Todo empezó hace 11 años, cuando la conoció y se dio cuenta de que la anciana no recibía los cuidados necesarios por parte de la familia. Hizo muchos reclamos a los parientes para que le prestaran atención, pero se cansó y se la llevó a vivir a su casa. Además, empezó un proceso legal de adopción, publica el diario Folha Vitoria.

“Me encantó de inmediato porque era muy comunicativa y querida. A su hija y a su esposo no les gustaban mis visitas, pero seguí yendo de todos modos, y aún más porque me di cuenta de que María tenía problemas de salud y no la estaban cuidado”, relató Verónica a ese medio.

Lo que más conmovió a la enfermera fue el grave de salud que tenía María, casi no tenía cabello y su piel se veía escamosa. Durante años peleó con la familia, que la miraba mal, y aun así siguió visitándola. Con el tiempo, se dio cuenta de que no solo tenía mal estado de salud, sino que también sufría de maltrato físico y verbal, detalla el rotativo brasileño.

“Estaba sucia y débil, pensé hasta que estuvo muerta cuando la vi. Pero llegamos a tiempo y la llevamos al hospital”, recuerda la enfermera cuando un día no la dejaban ver a la anciana y le tocó pasar a la fuerza.

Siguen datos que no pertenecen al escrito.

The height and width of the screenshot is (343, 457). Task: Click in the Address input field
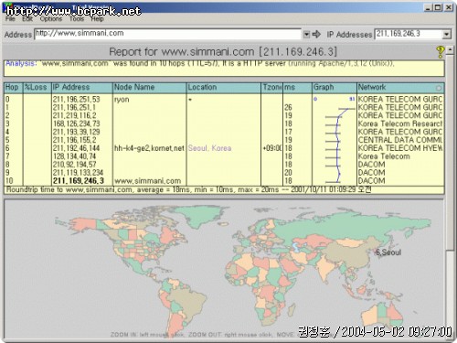coord(168,34)
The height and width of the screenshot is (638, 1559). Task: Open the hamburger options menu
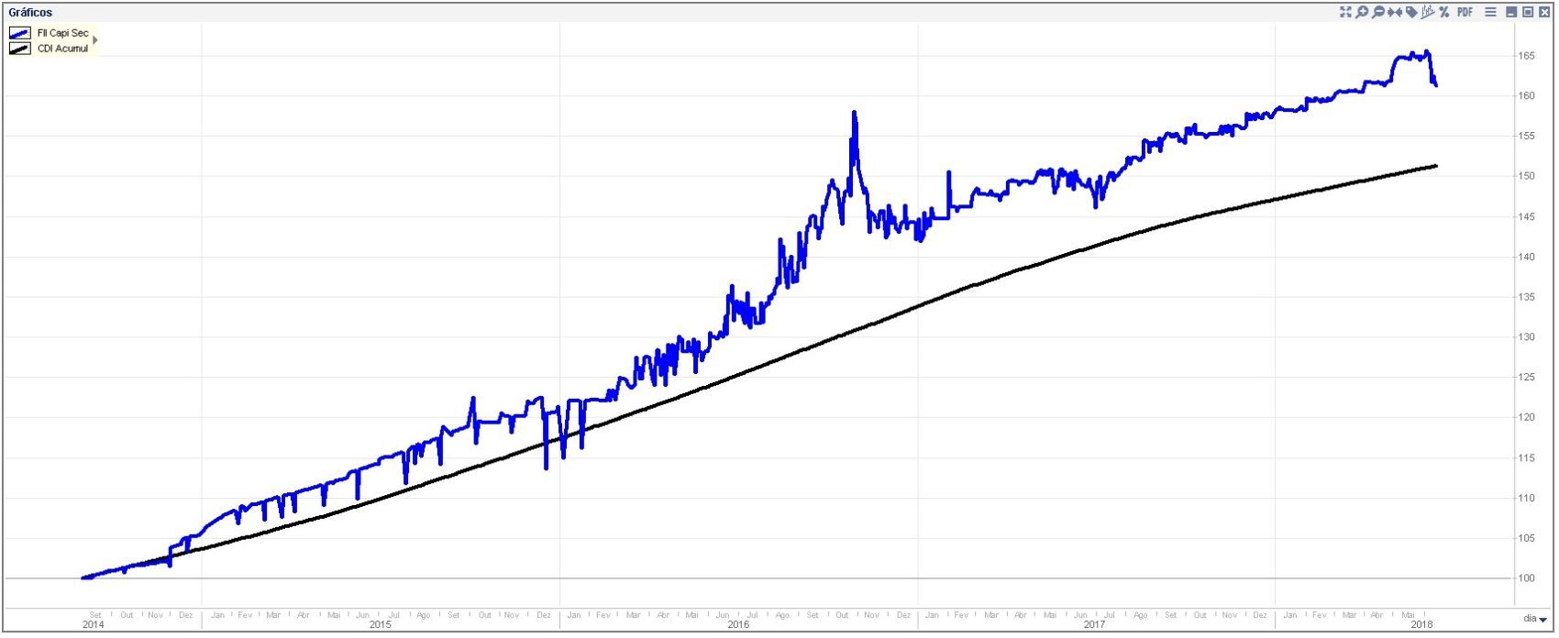1490,12
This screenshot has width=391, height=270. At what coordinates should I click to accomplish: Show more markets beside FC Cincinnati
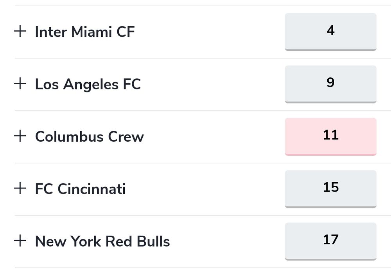pos(20,188)
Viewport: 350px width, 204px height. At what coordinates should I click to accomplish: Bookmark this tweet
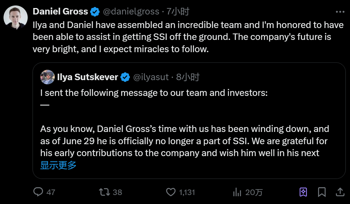(322, 192)
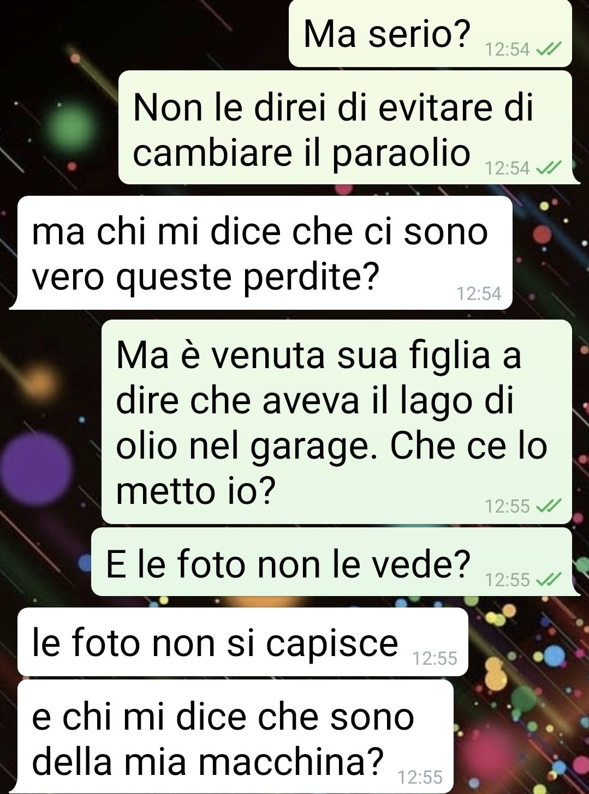Click the 12:54 timestamp on 'Ma serio?'
Screen dimensions: 589x794
pos(507,50)
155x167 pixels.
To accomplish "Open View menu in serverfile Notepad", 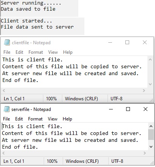I will (x=52, y=119).
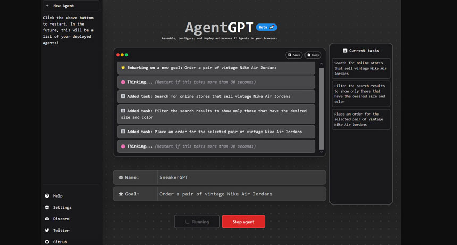This screenshot has height=245, width=457.
Task: Click the Twitter bird icon
Action: tap(47, 231)
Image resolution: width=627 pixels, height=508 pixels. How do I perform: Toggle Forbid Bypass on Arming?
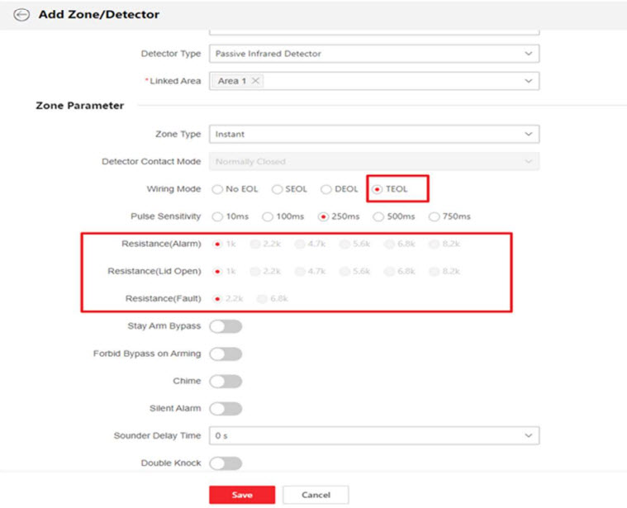coord(226,354)
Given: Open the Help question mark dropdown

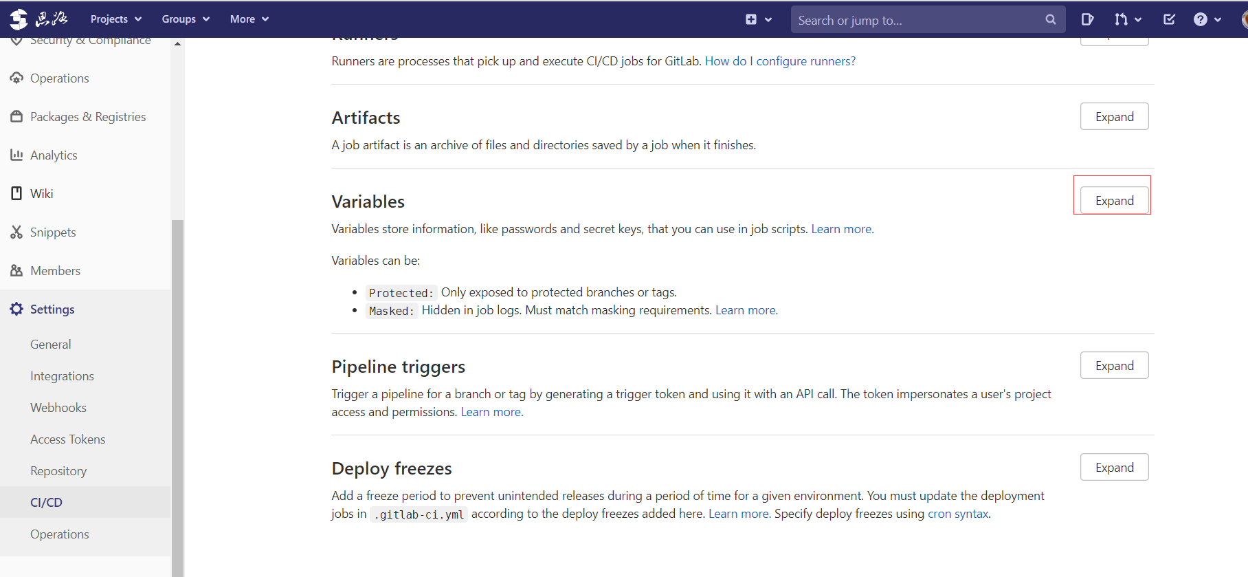Looking at the screenshot, I should coord(1207,19).
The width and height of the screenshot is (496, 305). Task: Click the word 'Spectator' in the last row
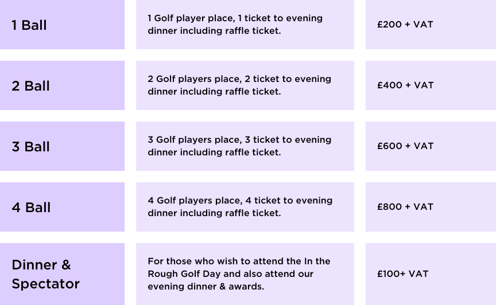(46, 284)
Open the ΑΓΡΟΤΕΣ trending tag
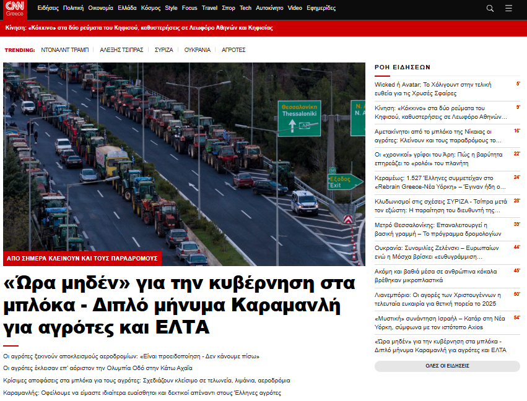Viewport: 527px width, 401px height. (x=233, y=50)
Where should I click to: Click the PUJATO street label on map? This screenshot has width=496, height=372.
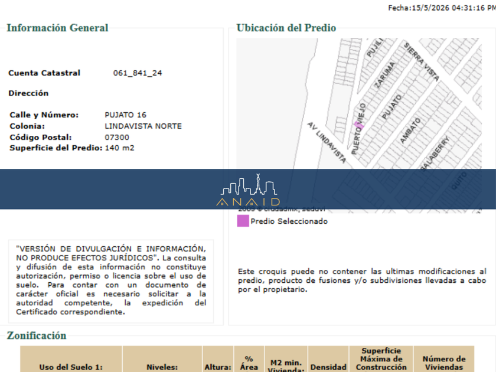click(391, 107)
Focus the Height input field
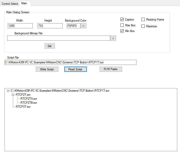The image size is (180, 155). [x=50, y=26]
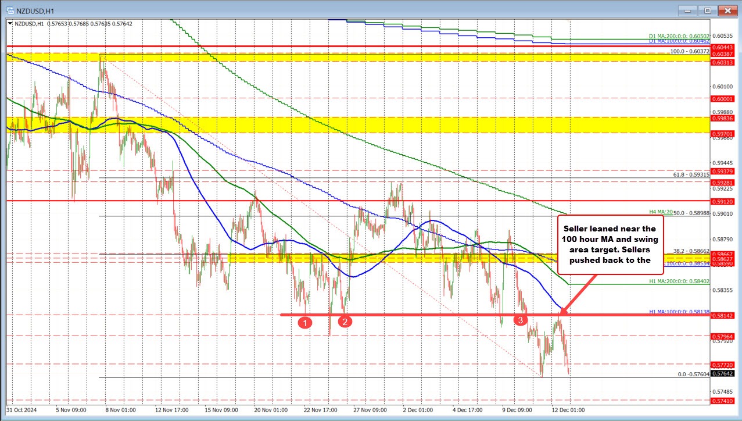Maximize the NZDUSD,H1 chart window

(x=707, y=10)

María tenía la presión baja y una desnutrición severa. Lastimosamente, en el centro médico y luego de varios exámenes médicos le diagnosticaron cáncer de pecho, pulmón y corazón. Desde ese día, Verónica le pidió a la hija de la sexagenaria que firmara una carta en la que le cediera la responsabilidad. Lo hizo y desde entonces viven juntas, finaliza Folha Vitoria.